Priest Denies Accusations of Sexual Misconduct
By Michael Miller
Copley News Service
May 23, 2002
A priest in the Catholic Diocese of Peoria has denied allegations of sexual misconduct recently made against him.
The Rev. Gregory Plunkett, pastor of St. Catherine's Parish in Aledo, has been accused of exposing himself to a teen-ager and fondling the boy nearly 20 years ago in Cambridge.
"He emphatically, 100 percent denies this," Plunkett's attorney, Philip Steele of Alpha, said Thursday.
Plunkett remains pastor of St. Catherine's while the diocese conducts an investigation into the complaint it received last month. No criminal complaint has been made by the alleged victim.
According to the allegation made by Daniel Koenigs, now 34 and living in Monticello near Champaign, the incident occurred several years before Plunkett's 1988 ordination as a priest. Koenigs also has said he was molested by two other priests of the diocese, both of whom resigned from public ministry in 1993.
But a member and former trustee of Plunkett's church who has known the priest for several years said the accusations don't fit the man he knows.
"I've known (Plunkett) ever since he was a child," Deane Frye of Aledo said Wednesday. "He was different, unusual, but nothing that would lead" to the actions of which he's accused. "He has a personality all of his own."
Plunkett hasn't had much involvement with the children of the parish, which has about 100 active families, Frye said. "In fact, if anything, we tried to get him to be more involved with children," he said. "That was not his forte.
"He likes to be involved in the Mass, and he's very good as, like, an interior decorator in the church, but other than that, that's about what he does. I never saw anything that would lead to this at all, not even close."
Other St.
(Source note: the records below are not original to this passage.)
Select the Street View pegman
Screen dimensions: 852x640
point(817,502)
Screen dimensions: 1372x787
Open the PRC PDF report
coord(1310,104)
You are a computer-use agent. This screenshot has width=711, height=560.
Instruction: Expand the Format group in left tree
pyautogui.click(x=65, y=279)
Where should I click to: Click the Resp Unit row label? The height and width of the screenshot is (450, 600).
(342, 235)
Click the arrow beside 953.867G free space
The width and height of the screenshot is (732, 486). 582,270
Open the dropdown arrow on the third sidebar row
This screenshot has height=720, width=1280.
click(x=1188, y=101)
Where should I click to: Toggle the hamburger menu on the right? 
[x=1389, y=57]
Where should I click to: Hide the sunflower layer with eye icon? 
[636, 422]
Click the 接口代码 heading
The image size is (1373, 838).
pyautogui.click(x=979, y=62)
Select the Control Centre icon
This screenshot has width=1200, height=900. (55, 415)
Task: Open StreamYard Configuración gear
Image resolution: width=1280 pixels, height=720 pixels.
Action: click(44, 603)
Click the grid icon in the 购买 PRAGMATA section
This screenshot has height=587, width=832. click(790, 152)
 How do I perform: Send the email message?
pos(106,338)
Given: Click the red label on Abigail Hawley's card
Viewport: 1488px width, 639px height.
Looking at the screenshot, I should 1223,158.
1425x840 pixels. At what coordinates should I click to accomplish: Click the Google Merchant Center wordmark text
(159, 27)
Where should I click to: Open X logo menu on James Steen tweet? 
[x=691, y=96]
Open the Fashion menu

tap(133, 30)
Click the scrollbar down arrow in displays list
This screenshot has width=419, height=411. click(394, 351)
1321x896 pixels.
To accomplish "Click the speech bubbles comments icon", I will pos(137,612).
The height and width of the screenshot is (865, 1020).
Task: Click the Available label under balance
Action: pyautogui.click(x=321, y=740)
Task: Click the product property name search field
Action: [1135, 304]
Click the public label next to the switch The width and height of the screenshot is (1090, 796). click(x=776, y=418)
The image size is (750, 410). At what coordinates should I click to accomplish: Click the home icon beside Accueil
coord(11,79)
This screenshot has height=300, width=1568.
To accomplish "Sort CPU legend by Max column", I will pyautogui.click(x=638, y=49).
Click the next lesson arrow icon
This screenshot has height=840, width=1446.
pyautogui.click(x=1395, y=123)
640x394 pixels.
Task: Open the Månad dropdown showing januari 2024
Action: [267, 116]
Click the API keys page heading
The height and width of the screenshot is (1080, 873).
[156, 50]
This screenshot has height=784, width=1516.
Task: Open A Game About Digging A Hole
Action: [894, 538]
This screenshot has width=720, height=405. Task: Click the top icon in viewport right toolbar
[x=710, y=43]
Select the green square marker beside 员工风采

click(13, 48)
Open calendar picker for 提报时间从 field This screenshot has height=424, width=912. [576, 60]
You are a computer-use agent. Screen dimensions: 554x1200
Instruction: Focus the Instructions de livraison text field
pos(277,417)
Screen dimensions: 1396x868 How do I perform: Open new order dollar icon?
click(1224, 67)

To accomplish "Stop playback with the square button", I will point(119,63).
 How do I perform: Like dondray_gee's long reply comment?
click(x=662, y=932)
Catherine's families did not return calls seeking comment.
Diocesan spokeswoman Kate Kenny said the allegation against Plunkett, first made to the diocese in early April, is the only one currently under investigation by the diocese.
She also clarified that allegations of recent misconduct, incidents that occurred within the statute of limitations, by priests or other diocesan employees would be reported to police immediately upon being reported to diocesan officials.
A commission recently appointed by Bishop Daniel Jenky also will investigate all charges and make recommendations to the bishop regarding diocesan handling of individual cases, especially involving incidents that happened so long ago they can't be prosecuted.
In Illinois, the statute of limitations on charges of sexual abuse of a minor by a non-family member is 10 years after the victim reaches 18, if authorities are notified before the victim reaches age 21.
Kenny also disagreed with Koenigs' statement to the Journal Star this week that the diocese hasn't been very supportive of him.
"We are very responsive to him and are very much in communication with him," she said.
Archbishop John Myers of Newark, N.J., formerly bishop of Peoria, has been in Washington, D.C., this week as part of an ad hoc committee planning the agenda and discussion points on the sexual abuse issue when it comes up at the U.S. bishops meeting in mid- June.